During World War Two, 1564 Torah Scrolls were taken from Jewish communities across the Czech Republic and were sent to Prague, along with thousands of valuables and pieces of Judaica. These items flooded into Prague and were stored in dozens of warehouses across the City.  

Previously, it had been thought that the Czech Torah scrolls and other Jewish ceremonial objects had been collected by the Nazis.  This would have been part of a plan to set up a “museum of an extinct race” after the war.  As it turns out, there is apparently no documentary proof for this theory, and the scrolls and other ritual objects were saved by members of the Jewish community, starting in the 1930’s.

As the war progressed, the Prague community realized how dire the situation was becoming.  Eight curators of the Czech State Museum and Prague Jewish community staff working at the museum saw an opportunity to preserve the movable assets of the Jewish communities under the rule of Nazis by using the museum as a repository to keep them safe during the war. It is thanks to the efforts of these Jews – people like Tobias Jacobovits (former librarian of the Prague Jewish community) and Josef Polak (the chief curator) – that the scrolls for which we care survived to tell their story. The scrolls were catalogued with information on the communities they came from.  Many were damaged by fire and water and some had despairing notes written inside by the communities from which they came.

Most of the staff members of the Museum were deported to the death camps by 1943.

After the war, the scrolls were stored in the Michle Synagogue outside of Prague. In 1964, Erik Estorick, an American-born art dealer who was living and working in London at the time, was approached by the Czech Communist government to purchase the Scrolls. Ralph Yablon, a member of Westminster Synagogue in London, arranged to finance the sale of the scrolls and negotiated with the Czech authorities. The scrolls were shipped to London and donated to the Westminster Synagogue, which, in turn, created the Memorial Scrolls Trust to allocate these scrolls to Jewish communities and intuitions around the world.




The Memorial Scrolls Trust granted Peninsula Sinai Congregation two Torah scrolls on “permanent loan” in 1970.  The scrolls were transported to PSC by Mel (Z’L) and Jayne Bloom.

Scroll 685 was from the Bohemian city in the Sudetenland, Ceske Budejovice (“Budevar” in German) which today is the home of “Czech Budweiser beer.”  It was thought to be written in the late 1700’s or early 1800’s.  Very little is left on the Jewish community in Ceske Budejovice save a monument at the site of the synagogue that was bombed by the Nazis in 1942.  There is no Jewish community to speak of today in Ceske Budejovice.

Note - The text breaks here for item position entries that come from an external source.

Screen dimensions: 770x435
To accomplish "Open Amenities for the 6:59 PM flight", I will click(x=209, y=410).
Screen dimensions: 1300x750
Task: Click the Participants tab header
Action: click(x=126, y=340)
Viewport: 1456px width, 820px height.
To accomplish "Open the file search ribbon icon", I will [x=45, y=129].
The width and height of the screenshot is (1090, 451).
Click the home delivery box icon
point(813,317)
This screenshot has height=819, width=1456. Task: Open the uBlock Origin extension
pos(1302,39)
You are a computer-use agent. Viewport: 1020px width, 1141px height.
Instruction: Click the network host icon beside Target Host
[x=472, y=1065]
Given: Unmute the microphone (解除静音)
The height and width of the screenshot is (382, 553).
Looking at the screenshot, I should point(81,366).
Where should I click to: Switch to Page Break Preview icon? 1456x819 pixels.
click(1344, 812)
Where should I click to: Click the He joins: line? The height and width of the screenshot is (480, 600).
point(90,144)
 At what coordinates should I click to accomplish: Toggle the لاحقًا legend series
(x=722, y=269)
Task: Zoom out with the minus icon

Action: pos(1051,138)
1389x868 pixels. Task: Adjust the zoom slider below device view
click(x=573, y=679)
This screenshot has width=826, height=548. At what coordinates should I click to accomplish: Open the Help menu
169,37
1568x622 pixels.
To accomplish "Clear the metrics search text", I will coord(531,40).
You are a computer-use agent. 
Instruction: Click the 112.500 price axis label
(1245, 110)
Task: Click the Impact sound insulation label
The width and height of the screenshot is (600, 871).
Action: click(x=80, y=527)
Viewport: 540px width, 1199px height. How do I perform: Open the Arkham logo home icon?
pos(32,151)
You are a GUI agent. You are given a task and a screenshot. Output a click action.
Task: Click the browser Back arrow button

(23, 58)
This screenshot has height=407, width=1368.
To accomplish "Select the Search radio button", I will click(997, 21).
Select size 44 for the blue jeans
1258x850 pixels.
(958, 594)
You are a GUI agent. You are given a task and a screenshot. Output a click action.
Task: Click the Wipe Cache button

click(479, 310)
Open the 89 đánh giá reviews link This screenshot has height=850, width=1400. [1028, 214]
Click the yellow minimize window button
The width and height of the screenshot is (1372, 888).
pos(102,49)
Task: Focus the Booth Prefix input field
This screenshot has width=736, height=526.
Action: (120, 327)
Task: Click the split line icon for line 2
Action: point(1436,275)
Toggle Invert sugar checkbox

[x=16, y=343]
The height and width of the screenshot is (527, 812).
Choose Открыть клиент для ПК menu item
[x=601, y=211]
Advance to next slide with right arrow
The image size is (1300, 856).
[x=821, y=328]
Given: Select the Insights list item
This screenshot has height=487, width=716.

Scroll 740 originated from a town named Olomouc in the district of Moravia and is believed to have been written in 1880. Jews probably lived in the area as early as the 11th century. In 1454, Jews were expelled from the town but began to resettle there after 1848. During the Nazi occupation, 1,088 people perished. In 1939, the Nazis burned down the synagogue (built in 1896-97). In 1949, a monument in memory of the victims of the Nazis from Olomouc and its vicinity was dedicated in the Jewish cemetery. Today there are approximately 160 Jews in Olomouc.

In 2014, Mr. Roman Gronski, on behalf of the Jewish community of Olomouc, reached out to the Trust and asked if PSC would consider restoring the scroll to Kosher status. PSC readily agreed and a $25,000 project was undertaken to repair the scroll and return it to Kosher Status by Rabbi Moshe Druin and the Sofer-On-Site organization.

As a part of our 50th anniversary, PSC repaired the Olomouc Scroll and began the process to write a new Sefer Torah, helping give life an otherwise lost Jewish tradition to Olomouc while writing the next 50 years of Jewish tradition for both communities.

In the Fall of 2017, the Olomouc Museum and the Jewish community, led by Mr. Petr Papoušek, organized an exhibition honoring the history of the destroyed synagogue building in Olomouc. In October, eight members of the Peninsula Sinai Congregation community accompanied the Scroll back to its ancestral home in Olomouc, for the first time in 78 years.  This was a historic and emotional event that had never happened before and probably will never happen again. 350 persons from around the world attended the ceremony returning the newly koshered Scroll to Olomouc.

In May, 2018, 40 members of the PSC community returned to Olomouc to visit the community and the Scroll and to cement the bonds between Olomouc and Foster City.

Members of Peninsula Sinai Congregation feel a great responsibility to the Jews of the world in our honored role as caretaker of this scroll and its mate from Ceske Budejovice and as authors of a new chapter in Jewish history both abroad in the Czech Republic and here in the Foster City.